Present every line of the items below as a JSON list of strings, one string per line, with blank lines left out.

Word and element pointing entries
────────────────

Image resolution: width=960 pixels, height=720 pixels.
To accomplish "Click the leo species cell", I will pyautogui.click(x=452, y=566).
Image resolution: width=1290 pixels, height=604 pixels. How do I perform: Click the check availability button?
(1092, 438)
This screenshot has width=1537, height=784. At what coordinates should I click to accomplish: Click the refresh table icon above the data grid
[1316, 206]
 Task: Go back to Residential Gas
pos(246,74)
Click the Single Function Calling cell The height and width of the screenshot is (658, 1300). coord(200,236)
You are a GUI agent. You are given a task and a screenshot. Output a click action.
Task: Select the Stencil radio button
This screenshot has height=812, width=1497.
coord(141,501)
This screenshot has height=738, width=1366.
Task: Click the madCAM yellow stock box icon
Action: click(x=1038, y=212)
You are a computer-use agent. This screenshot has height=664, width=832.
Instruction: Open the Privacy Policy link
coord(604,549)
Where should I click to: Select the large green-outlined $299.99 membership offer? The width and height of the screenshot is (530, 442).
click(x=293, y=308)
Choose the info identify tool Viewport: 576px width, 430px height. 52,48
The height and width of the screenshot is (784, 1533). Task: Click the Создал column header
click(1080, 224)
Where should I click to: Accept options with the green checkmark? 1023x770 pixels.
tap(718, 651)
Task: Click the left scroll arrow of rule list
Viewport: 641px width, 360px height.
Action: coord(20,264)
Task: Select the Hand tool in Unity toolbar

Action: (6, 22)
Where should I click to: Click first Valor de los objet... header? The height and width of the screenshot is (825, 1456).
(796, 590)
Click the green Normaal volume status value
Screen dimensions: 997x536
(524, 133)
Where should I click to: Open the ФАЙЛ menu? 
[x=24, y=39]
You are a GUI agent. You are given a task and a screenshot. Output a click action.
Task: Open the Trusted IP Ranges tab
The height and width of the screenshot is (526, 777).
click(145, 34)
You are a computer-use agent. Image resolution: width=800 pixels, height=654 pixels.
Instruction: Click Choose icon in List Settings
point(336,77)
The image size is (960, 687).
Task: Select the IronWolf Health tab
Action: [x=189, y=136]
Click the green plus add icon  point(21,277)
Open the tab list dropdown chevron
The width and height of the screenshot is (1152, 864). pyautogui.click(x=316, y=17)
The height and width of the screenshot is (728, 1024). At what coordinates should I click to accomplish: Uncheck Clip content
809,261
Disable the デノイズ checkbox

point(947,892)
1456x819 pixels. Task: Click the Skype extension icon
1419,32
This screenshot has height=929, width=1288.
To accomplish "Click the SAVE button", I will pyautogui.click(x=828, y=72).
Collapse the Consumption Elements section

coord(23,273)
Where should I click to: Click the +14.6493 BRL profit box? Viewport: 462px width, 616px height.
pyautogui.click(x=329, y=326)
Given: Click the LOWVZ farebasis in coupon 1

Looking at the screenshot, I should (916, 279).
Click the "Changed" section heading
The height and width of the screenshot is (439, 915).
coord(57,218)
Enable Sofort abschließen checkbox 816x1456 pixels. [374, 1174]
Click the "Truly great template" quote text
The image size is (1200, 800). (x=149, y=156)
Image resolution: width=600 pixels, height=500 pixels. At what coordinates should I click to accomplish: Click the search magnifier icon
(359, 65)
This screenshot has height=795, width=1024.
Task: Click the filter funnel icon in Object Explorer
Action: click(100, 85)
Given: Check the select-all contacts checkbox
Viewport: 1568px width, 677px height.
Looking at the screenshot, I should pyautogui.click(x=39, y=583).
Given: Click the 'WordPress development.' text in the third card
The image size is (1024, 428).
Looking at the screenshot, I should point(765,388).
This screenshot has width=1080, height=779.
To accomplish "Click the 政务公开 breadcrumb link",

────────────────

_SOLUTION TO THIS PROBLEM_.
[
  "Image resolution: width=960 pixels, height=720 pixels.",
  "To accomplish \"Click the leo species cell\", I will pyautogui.click(x=452, y=566).",
  "Image resolution: width=1290 pixels, height=604 pixels. How do I perform: Click the check availability button?",
  "(1092, 438)",
  "This screenshot has width=1537, height=784. At what coordinates should I click to accomplish: Click the refresh table icon above the data grid",
  "[1316, 206]",
  " Task: Go back to Residential Gas",
  "pos(246,74)",
  "Click the Single Function Calling cell The height and width of the screenshot is (658, 1300). coord(200,236)",
  "You are a GUI agent. You are given a task and a screenshot. Output a click action.",
  "Task: Select the Stencil radio button",
  "This screenshot has height=812, width=1497.",
  "coord(141,501)",
  "This screenshot has height=738, width=1366.",
  "Task: Click the madCAM yellow stock box icon",
  "Action: click(x=1038, y=212)",
  "You are a computer-use agent. This screenshot has height=664, width=832.",
  "Instruction: Open the Privacy Policy link",
  "coord(604,549)",
  "Where should I click to: Select the large green-outlined $299.99 membership offer? The width and height of the screenshot is (530, 442).",
  "click(x=293, y=308)",
  "Choose the info identify tool Viewport: 576px width, 430px height. 52,48",
  "The height and width of the screenshot is (784, 1533). Task: Click the Создал column header",
  "click(1080, 224)",
  "Where should I click to: Accept options with the green checkmark? 1023x770 pixels.",
  "tap(718, 651)",
  "Task: Click the left scroll arrow of rule list",
  "Viewport: 641px width, 360px height.",
  "Action: coord(20,264)",
  "Task: Select the Hand tool in Unity toolbar",
  "Action: (6, 22)",
  "Where should I click to: Click first Valor de los objet... header? The height and width of the screenshot is (825, 1456).",
  "(796, 590)",
  "Click the green Normaal volume status value",
  "Screen dimensions: 997x536",
  "(524, 133)",
  "Where should I click to: Open the ФАЙЛ menu? ",
  "[x=24, y=39]",
  "You are a GUI agent. You are given a task and a screenshot. Output a click action.",
  "Task: Open the Trusted IP Ranges tab",
  "The height and width of the screenshot is (526, 777).",
  "click(145, 34)",
  "You are a computer-use agent. Image resolution: width=800 pixels, height=654 pixels.",
  "Instruction: Click Choose icon in List Settings",
  "point(336,77)",
  "The image size is (960, 687).",
  "Task: Select the IronWolf Health tab",
  "Action: [x=189, y=136]",
  "Click the green plus add icon  point(21,277)",
  "Open the tab list dropdown chevron",
  "The width and height of the screenshot is (1152, 864). pyautogui.click(x=316, y=17)",
  "The height and width of the screenshot is (728, 1024). At what coordinates should I click to accomplish: Uncheck Clip content",
  "809,261",
  "Disable the デノイズ checkbox",
  "point(947,892)",
  "1456x819 pixels. Task: Click the Skype extension icon",
  "1419,32",
  "This screenshot has height=929, width=1288.",
  "To accomplish \"Click the SAVE button\", I will pyautogui.click(x=828, y=72).",
  "Collapse the Consumption Elements section",
  "coord(23,273)",
  "Where should I click to: Click the +14.6493 BRL profit box? Viewport: 462px width, 616px height.",
  "pyautogui.click(x=329, y=326)",
  "Given: Click the LOWVZ farebasis in coupon 1",
  "Looking at the screenshot, I should (916, 279).",
  "Click the \"Changed\" section heading",
  "The height and width of the screenshot is (439, 915).",
  "coord(57,218)",
  "Enable Sofort abschließen checkbox 816x1456 pixels. [374, 1174]",
  "Click the \"Truly great template\" quote text",
  "The image size is (1200, 800). (x=149, y=156)",
  "Image resolution: width=600 pixels, height=500 pixels. At what coordinates should I click to accomplish: Click the search magnifier icon",
  "(359, 65)",
  "This screenshot has height=795, width=1024.",
  "Task: Click the filter funnel icon in Object Explorer",
  "Action: click(100, 85)",
  "Given: Check the select-all contacts checkbox",
  "Viewport: 1568px width, 677px height.",
  "Looking at the screenshot, I should pyautogui.click(x=39, y=583).",
  "Given: Click the 'WordPress development.' text in the third card",
  "The image size is (1024, 428).",
  "Looking at the screenshot, I should point(765,388).",
  "This screenshot has width=1080, height=779.",
  "To accomplish \"Click the 政务公开 breadcrumb link\","
]